Why no Cotton clothing for Winter Activities?

Linda
user 53100532
Calgary, AB
Post #: 6
I noticed this discussion in one of the hike postings, and thought it might be useful to post a longer explanation here in our discussions. I found this article on RealAuthor.com, and copied the text here so we could have it handy. I've seen it suggested that Merino wool is a good fabric to wear in winter (a lot of new performance shirts made out of this now). If anyone has other good fabric suggestions for winter, please post them in this discussion so everyone can use as a reference.

Disadvantages of Wearing Cotton in Sports
How can such a soft, snuggly, comfortable fabric like cotton be so hated among veterans of the high activity sports world? In this article, we’ll cover the basics of why cotton is a definite no-no when putting together your wardrobe for any outdoor or otherwise high intensity sports activity.
The first part of the dilemma with cotton doesn’t necessarily have to do with cotton. It has to do with you. Your body has a built in cooling system that tells itself to produce sweat when it gets hot. While sweat is great for cooling your body down, it can also cause extreme discomfort if it is able to remain against your skin through the duration of your activity and long after you have finished. And this is where cotton comes in. Cotton has the ability to absorb larger amounts of water than other fibers acting as a sponge when you sweat. This spongelike feature of cotton does not allow your sweat to dry very quickly. So, after just a short while of hiking up that steep mountain, playing a friendly game of tag football at the park, or even just rowing your canoe across the lake, your cotton clothing will begin to get wet with sweat, soggy and very uncomfortable.

If your activity lasts for an extended period, then the problem doesn’t stop there. Remember when you were little and you would play around in the pool long after your mom told you to get out and your hands and feet would start looking like prunes? That very same thing happens within your cotton socks and clothing often causing chaffing and more discomfort.Now, let’s say that you are finished with whatever sport it was that caused you to sweat so profusely. Let’s also suppose you don’t have a locker room to change in and going home is not an option either. Your cotton underwear, cotton shorts, cotton socks and cotton shirt are no longer the warm, cuddly garments they used to be. Cotton is not able to retain heat very well when wet. You’re now stuck in wet clothing with a drying out time ranging from hours to possibly days. For you, this might only mean a short period of discomfort.

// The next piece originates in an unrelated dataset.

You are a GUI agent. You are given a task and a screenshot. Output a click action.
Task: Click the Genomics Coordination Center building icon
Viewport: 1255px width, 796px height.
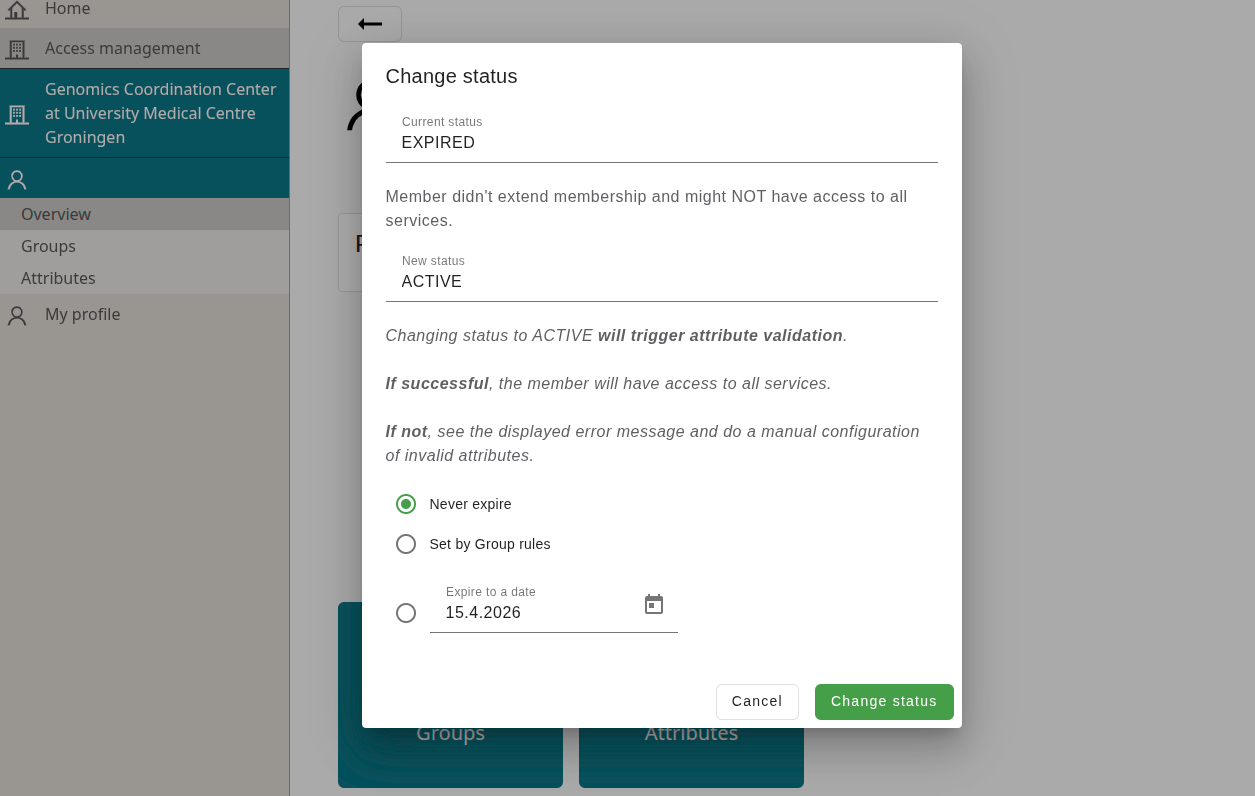pyautogui.click(x=17, y=114)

However, if you are going to be somewhere overnight or even for a few hours where the temperatures are around 50 degrees or lower, your wet clothing can become a killer. Many hypothermia deaths are caused by wet clothing in mild to cold temperatures. Your body just can’t warm itself quicker than your wet cotton clothing cools you in colder temperatures. That’s almost a tongue twister.Until fabric companies really started digging into the whole science of fabrics, there really weren’t many options. So the outdoor sports participants, team sports players, joggers, and anyone else who sweats just had to suffer through all of the downsides that cotton has to offer.

Summary:Cotton retains water, dries slowly, and does not keep you warm when wet so it is not ideal for high endurance activities that involve sweating.

Tips:Take all of your 100% cotton clothing that is supposedly for outdoor sports or athletic activities and donate it to your local charity.